→ THINGS TO DO
a) Pull out the passage of the news report on the Neill Buchel murder trial that starts at "Barking and Dagenham" and ends at "of our depressions.", copied word for word.
b) Continue the news report on the Neill Buchel murder trial from the point where it stops.

One of the men accused of murdering Neill Buchel had been planning to go away on safari with him.

Barking and Dagenham Post: Neill Buchel with his familyNeill Buchel with his family (Image: Archant)

Scott Hunt, 42 today, told Blackfriars Crown Court the pair had talked about going out to work in a safari park in Dunedin, New Zealand, with Buchel’s father.

In an emotional plea, he spoke fondly of his final weeks with his housemate and drinking buddy.

“I loved Neill. The three months before his death were some of the best of my life,” said Hunt.

“We were going to go to Dunedin. His dad’s got a safari park out there. I’ve always loved animals and would have loved to work there.

“I thought the world of Neill. We helped get each other out of our depressions.

“To be charged with his murder is absolutely abhorrent and would never have happened.

“If I had been there this wouldn’t have happened because I would have protected him.

“It’s my worst nightmare coming true. Getting accused of it, my whole world fell apart.

“I would never, ever, do that to Neill. Never.”

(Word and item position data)
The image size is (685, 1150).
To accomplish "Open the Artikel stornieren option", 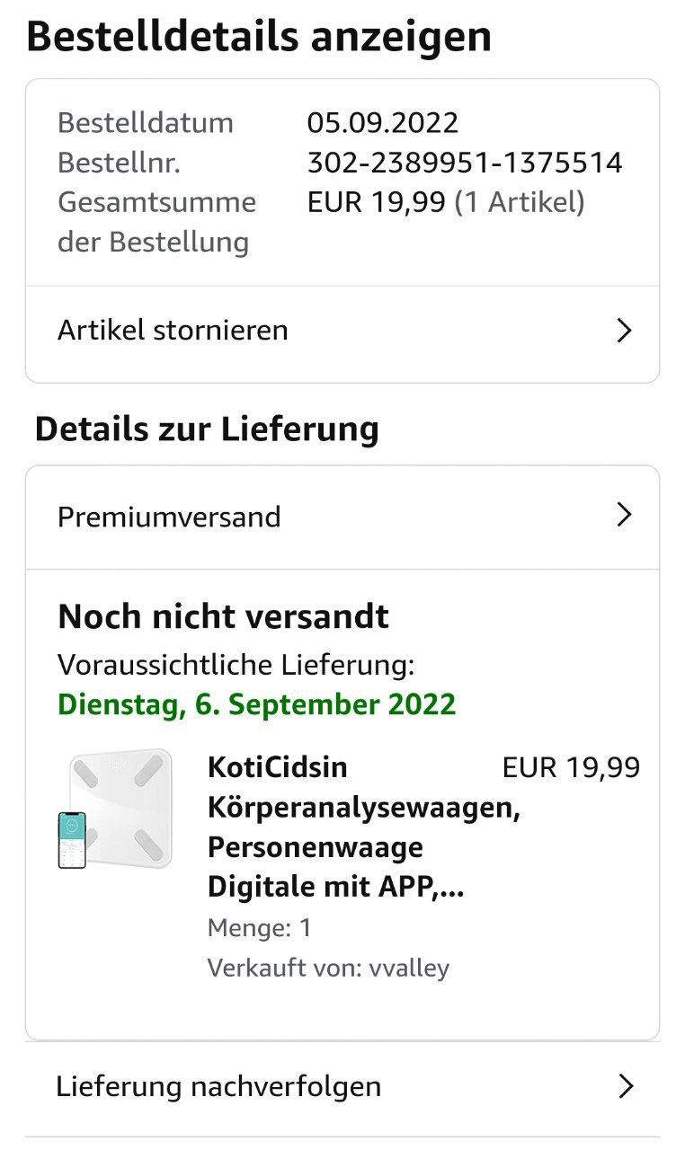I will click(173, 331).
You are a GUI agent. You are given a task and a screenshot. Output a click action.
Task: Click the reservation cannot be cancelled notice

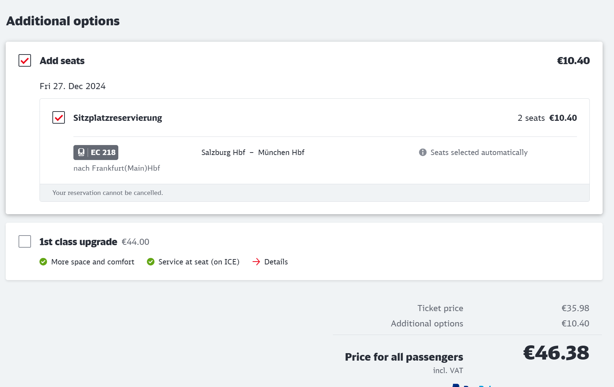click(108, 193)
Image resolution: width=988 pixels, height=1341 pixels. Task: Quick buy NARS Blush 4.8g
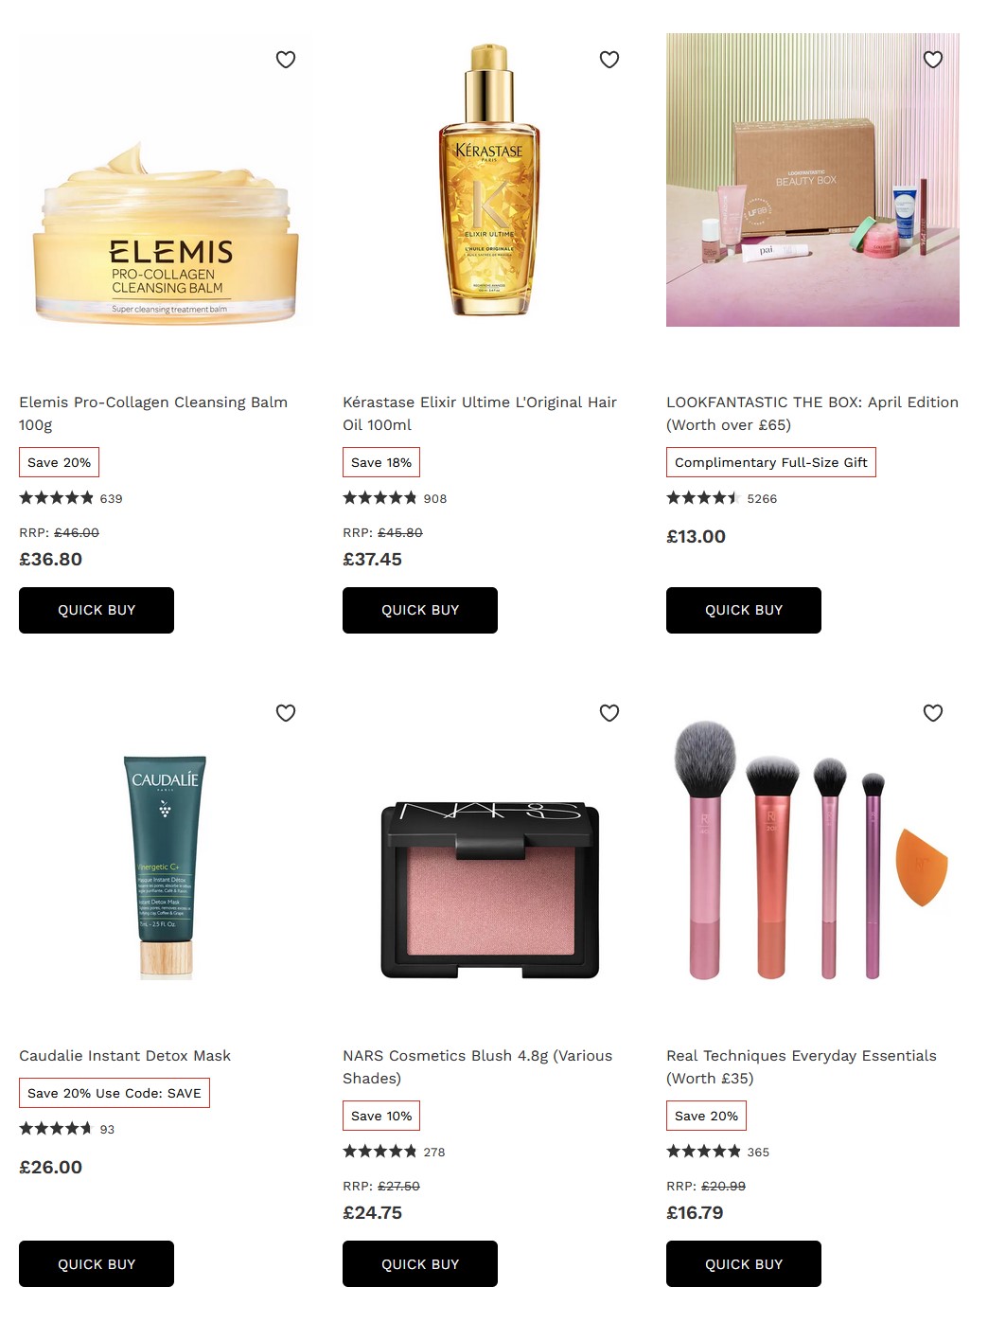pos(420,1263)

* * *

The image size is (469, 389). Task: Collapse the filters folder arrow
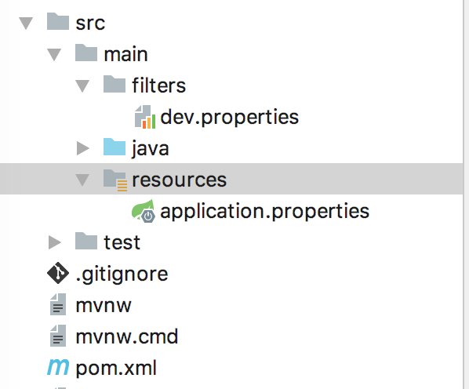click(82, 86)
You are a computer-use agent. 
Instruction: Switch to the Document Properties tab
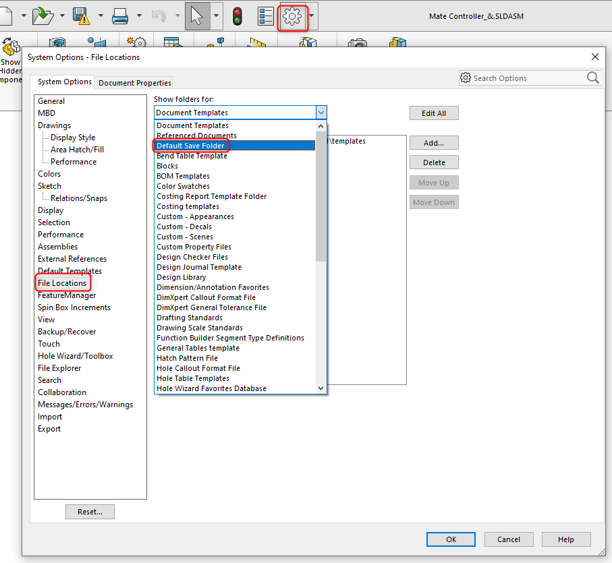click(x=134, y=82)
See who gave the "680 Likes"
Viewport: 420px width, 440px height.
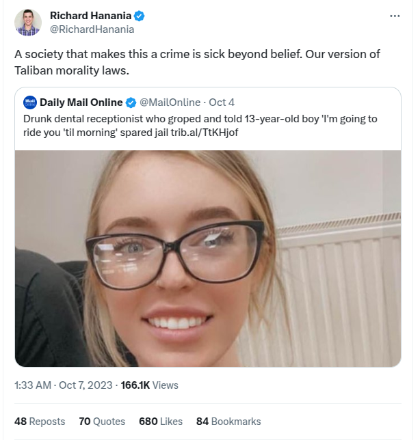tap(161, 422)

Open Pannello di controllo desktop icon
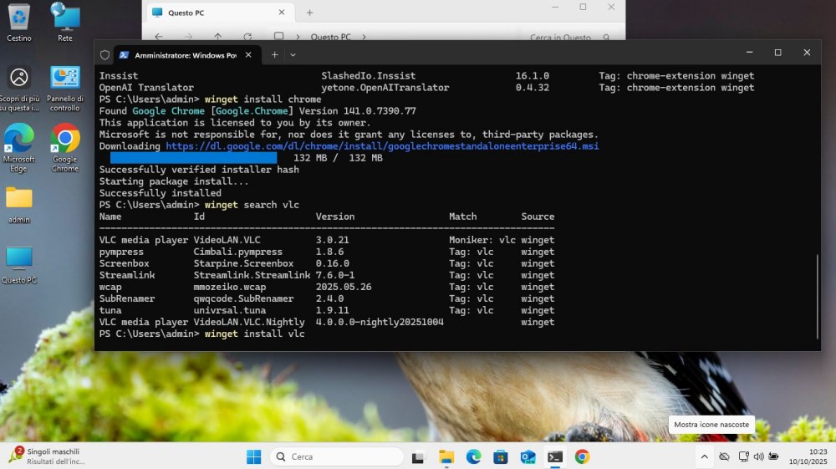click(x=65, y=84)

→ WRITTEN ANSWERS
a)
Barking and Dagenham Post: Neill Buchel with his familyNeill Buchel with his family (Image: Archant)

Scott Hunt, 42 today, told Blackfriars Crown Court the pair had talked about going out to work in a safari park in Dunedin, New Zealand, with Buchel’s father.

In an emotional plea, he spoke fondly of his final weeks with his housemate and drinking buddy.

“I loved Neill. The three months before his death were some of the best of my life,” said Hunt.

“We were going to go to Dunedin. His dad’s got a safari park out there. I’ve always loved animals and would have loved to work there.

“I thought the world of Neill. We helped get each other out of our depressions.

b)
Hunt had been drinking in a nearby park with Buchel and a group that included co-accused Chas Quye, 36, of Stansgate Road, Dagenham, and Elvis Kwiatowski, 36, of Clopton Close, Royston, on the day Buchel died, the court heard.

He was allegedly involved in an altercation with three youths and arrested at about 3pm for being drunk and disorderly.

Upon release from Dagenham police station, he took out £20 from a cash point on his way to Quye’s house, where he was going to borrow a further £10 to buy three bags of heroin – just under a gram’s worth.

When he arrived he saw Buchel on the floor, “absolutely mullered” with four empty vodka bottles on the table beside him.

“We’d been drinking together for a long time but I’d never seen him like that,” he explained.

“He couldn’t even open his eyes, he was that gone.

“Elvis [Kwiatowski] said: ‘Why didn’t you help him? You just left him,’ and gave him a couple of digs.

“I said: ‘Come on Neill – let’s go.’

“I tried lifting him up but I couldn’t so in the end I just left him.”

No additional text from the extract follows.